Team GAMI: BNT Tool to visually identify suspicious events

VAST 2009 Challenge
Challenge 1: - Badge and Network Traffic

Authors and Affiliations:

      Soujanya Vadapalli, International Institute of Information Technology, Hyderabad [PRIMARY contact]
      Shraddha Agrawal, International Institute of Information Technology, Hyderabad
      Sravanthi Kollukuduru, International Institute of Information Technology, Hyderabad
      Kamalakar Karlapalem, International Institute of Information Technology, Hyderabad [Faculty advisor]


We built the Badge and Network Traffic (BNT) tool to create animations of the events taking place in the embassy. Using the embassy layout, time-stamps, the prox-card and web-access entries, we animated color-based flagging of events. From the employee information table, we obtained the office location of each employee in the embassy building layout. Each block in the layout is associated with the corresponding employee.


Colors of a block and the associated events are given below:

1. WHITE (default) - No prox-in-building entry occurred till that point of time.

2. GREEN - Prox-in-building entry occurred and block colored green from then.

3. BLUE - Prox-in-classified entry occurred and block remains blue till prox-out-classified occurs.

4. 'W' - A web-access from the corresponding source ip, the block is highlighted with a 'W' written.

5. RED - A web-access occurs from corresponding source ip and the block is then blue, the block is marked with red - indicating a suspicious event.


Other events:

1. If the prox-out-classified event occurs when block color is blue, the block's color is restored to green.

2. When a block is colored RED, a couple of plots displaying the ratio of reqSize to respSize of the source ip and the dest ip are displayed for further evaluation.


Each day's events are animated and are available for viewing at the web-url given below.

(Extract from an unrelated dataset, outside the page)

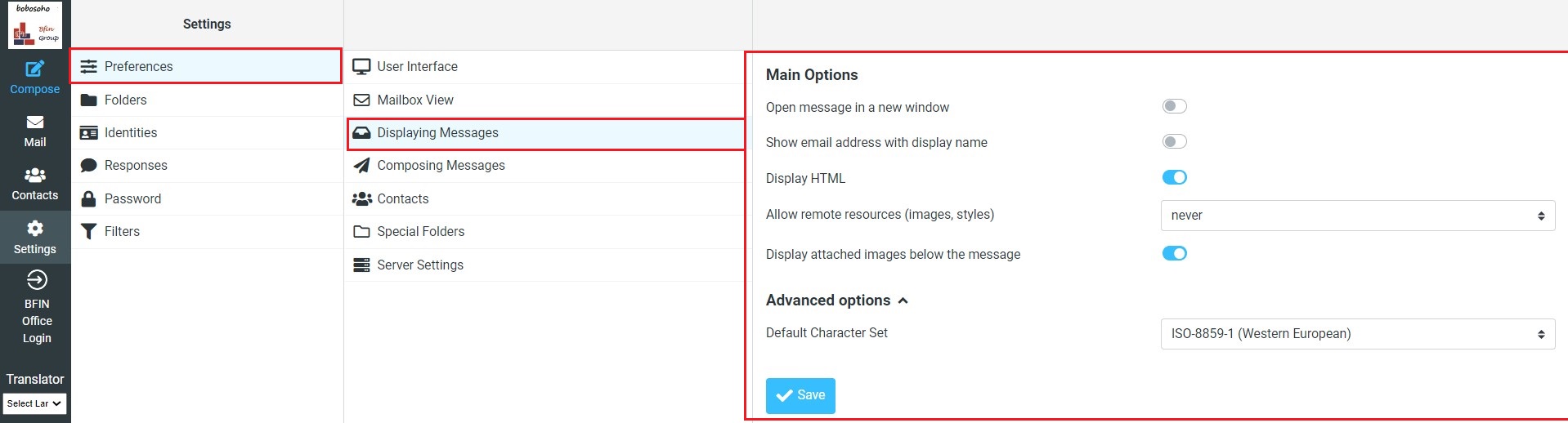1568x423 pixels.
Task: Click the Save button
Action: point(800,395)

There is also an animation to display only the suspicious events. BNT tool is developed using Python, PyX (graphics API) and Javascript

Developers: Shraddha Agrawal, Sravanthi Kollukuduru
Tool is available here:




Mini challenge 1: BNT tool




MC1.1: Identify which computer(s) the employee most likely used to send information to his contact in a tab-delimited table which contains for each computer identified: when the information was sent, how much information was sent and where that information was sent.



MC1.2:  Characterize the patterns of behavior of suspicious computer use.

VAST Mini-challenge 1: Detailed answer

From the task description and data set provided, we identify each record (row) in the tables of prox-card logs and web access logs as an event. An event, thus, is one of the following: (a) prox-card event: an event that indicates either an entry into the embassy by an employee, an entry into the restricted zone or an exit from the restricted zone. (b) web-access event: an event that indicates a web access from a machine in the embassy (usually referred to as source ip) to a destination machine on the net (referred to as destination ip).

Given these event types and the logical constraints from the task description (i.e. an employee makes web-accesses from his alloted machine, whenever there's an entry into the restricted area: the events are always recorded and no piggy-backing is allowed here), we formulated a few logical inconsistencies that could appear in the data. Whenever an event takes place, we check if it leads to a logical inconsistency. If it does, we flag the event as suspicious and obtain other related information to that event to validate if it is indeed suspicious.

The logical constraints being:

1. An employee is in restricted area and there's a web-access from his alloted machine.

2. An employee does not have a prox-in-building event and there's a web-access from his alloted machine. This could also mean that this employee has piggy-backed, but we still flag such an event as a suspicious candidate for further evaluation.

3. For each web-access, if the ratio (reqSize /respSize) is high - we flag such events for further evaluation.

4. The usual time-slots during which the user accesses web are plotted - an unusual access is flagged suspicious.

Observations on data

1. There are 60 employees and 60 corresponding machines alloted to each employee.
2. Number of unique destination ips is 20243.
3. The various ports through which data transfer took place are three in number and they are 80, 25, 8080.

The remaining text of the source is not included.